My concise O(n) DP JAVA Solution


  • 20

    Explanation

    Although there're some other simplified solutions, but DP solution can make the original thought for this problem clearer. In this solution, dp[i] means the largest sum among the subarrays whose last element is A[i].

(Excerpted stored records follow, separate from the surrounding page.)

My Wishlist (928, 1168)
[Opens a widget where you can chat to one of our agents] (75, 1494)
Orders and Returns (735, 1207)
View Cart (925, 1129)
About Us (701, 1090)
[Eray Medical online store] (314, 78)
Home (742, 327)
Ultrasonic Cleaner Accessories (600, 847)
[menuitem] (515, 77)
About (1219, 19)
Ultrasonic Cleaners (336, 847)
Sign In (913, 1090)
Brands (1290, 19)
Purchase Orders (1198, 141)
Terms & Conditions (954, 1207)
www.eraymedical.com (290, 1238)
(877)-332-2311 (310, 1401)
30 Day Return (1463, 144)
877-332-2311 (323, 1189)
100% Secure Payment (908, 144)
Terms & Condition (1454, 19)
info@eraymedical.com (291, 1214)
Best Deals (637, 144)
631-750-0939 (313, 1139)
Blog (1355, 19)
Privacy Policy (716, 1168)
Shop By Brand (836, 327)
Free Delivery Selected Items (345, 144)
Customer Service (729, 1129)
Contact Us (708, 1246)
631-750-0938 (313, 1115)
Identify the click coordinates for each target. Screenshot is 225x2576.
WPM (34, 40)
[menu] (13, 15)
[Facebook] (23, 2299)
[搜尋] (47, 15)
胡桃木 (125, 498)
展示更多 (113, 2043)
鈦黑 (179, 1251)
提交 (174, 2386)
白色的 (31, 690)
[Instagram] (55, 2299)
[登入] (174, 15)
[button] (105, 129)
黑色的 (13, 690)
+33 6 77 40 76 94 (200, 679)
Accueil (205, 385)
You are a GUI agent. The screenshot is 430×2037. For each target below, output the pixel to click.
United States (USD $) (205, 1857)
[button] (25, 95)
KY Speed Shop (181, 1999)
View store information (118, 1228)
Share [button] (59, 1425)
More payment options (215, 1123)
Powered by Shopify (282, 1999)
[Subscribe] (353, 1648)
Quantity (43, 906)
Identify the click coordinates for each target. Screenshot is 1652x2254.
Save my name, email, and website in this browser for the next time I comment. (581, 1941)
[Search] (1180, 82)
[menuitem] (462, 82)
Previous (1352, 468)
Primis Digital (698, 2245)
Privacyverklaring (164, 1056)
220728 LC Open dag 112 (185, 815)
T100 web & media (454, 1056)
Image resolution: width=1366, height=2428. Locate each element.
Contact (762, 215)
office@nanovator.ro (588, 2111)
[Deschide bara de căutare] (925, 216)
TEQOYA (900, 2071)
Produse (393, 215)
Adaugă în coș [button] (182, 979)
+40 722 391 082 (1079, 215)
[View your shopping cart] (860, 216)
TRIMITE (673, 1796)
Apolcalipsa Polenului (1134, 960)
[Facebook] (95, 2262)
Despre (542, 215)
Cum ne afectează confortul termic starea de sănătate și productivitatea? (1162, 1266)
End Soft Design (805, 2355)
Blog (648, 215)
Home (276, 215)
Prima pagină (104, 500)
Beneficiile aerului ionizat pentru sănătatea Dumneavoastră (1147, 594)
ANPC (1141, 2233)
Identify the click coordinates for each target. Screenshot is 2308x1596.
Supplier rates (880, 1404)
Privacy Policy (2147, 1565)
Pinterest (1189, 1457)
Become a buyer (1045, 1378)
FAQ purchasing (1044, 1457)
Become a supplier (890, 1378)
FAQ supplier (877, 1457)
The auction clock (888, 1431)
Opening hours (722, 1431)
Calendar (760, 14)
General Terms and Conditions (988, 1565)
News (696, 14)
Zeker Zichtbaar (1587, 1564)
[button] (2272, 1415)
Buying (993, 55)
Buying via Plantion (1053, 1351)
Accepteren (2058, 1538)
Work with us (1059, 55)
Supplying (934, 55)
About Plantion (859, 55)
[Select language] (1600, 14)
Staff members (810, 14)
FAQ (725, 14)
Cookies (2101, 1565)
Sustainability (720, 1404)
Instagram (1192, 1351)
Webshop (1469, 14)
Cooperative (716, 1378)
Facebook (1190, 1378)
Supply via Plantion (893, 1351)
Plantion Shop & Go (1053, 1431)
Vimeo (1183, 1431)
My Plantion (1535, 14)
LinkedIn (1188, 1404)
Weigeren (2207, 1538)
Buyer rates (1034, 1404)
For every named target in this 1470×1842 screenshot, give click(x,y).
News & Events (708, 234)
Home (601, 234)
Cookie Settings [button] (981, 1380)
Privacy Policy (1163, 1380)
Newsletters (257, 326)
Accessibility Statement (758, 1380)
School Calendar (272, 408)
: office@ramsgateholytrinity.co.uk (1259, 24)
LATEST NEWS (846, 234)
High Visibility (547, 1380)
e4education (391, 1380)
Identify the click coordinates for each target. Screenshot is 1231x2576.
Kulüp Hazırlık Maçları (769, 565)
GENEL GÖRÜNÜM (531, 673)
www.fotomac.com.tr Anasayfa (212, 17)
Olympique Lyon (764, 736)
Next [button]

    Solution1. DP Solution - O(n) time, O(n) space

    public int maxSubArray(int[] A) {
    	int dp[] = new int[A.length]; int max = A[0]; dp[0] = A[0]; 
    	for (int i = 1; i < A.length; i++) {			
    		dp[i] = Math.max(dp[i-1] + A[i] ,A[i]);
    		max = Math.max(max, dp[i]);
    	}
    	return max;
    }
    

    Solution2. Simplified DP Solution - O(n) time, O(1) space - Special thanks for TWiStErRob's smart comment

    The basic idea is to check previous sum, reset it to 0 if it's less than 0.

    public int maxSubArray(int[] A) {
        int res = Integer.MIN_VALUE, sum = 0;
        for (int i = 0; i < A.length; i++) {
            sum = Math.max(sum, 0) + A[i];
            res = Math.max(res, sum);
        }
        return res;
    }  
    

    Solution3. Pre-Sum Array Solution - O(n) time, O(n) space

    The basic idea is to use pre-sum array, max = Math.max(max, sum[i] - minSum). (minSum is the minimum sum before A[i])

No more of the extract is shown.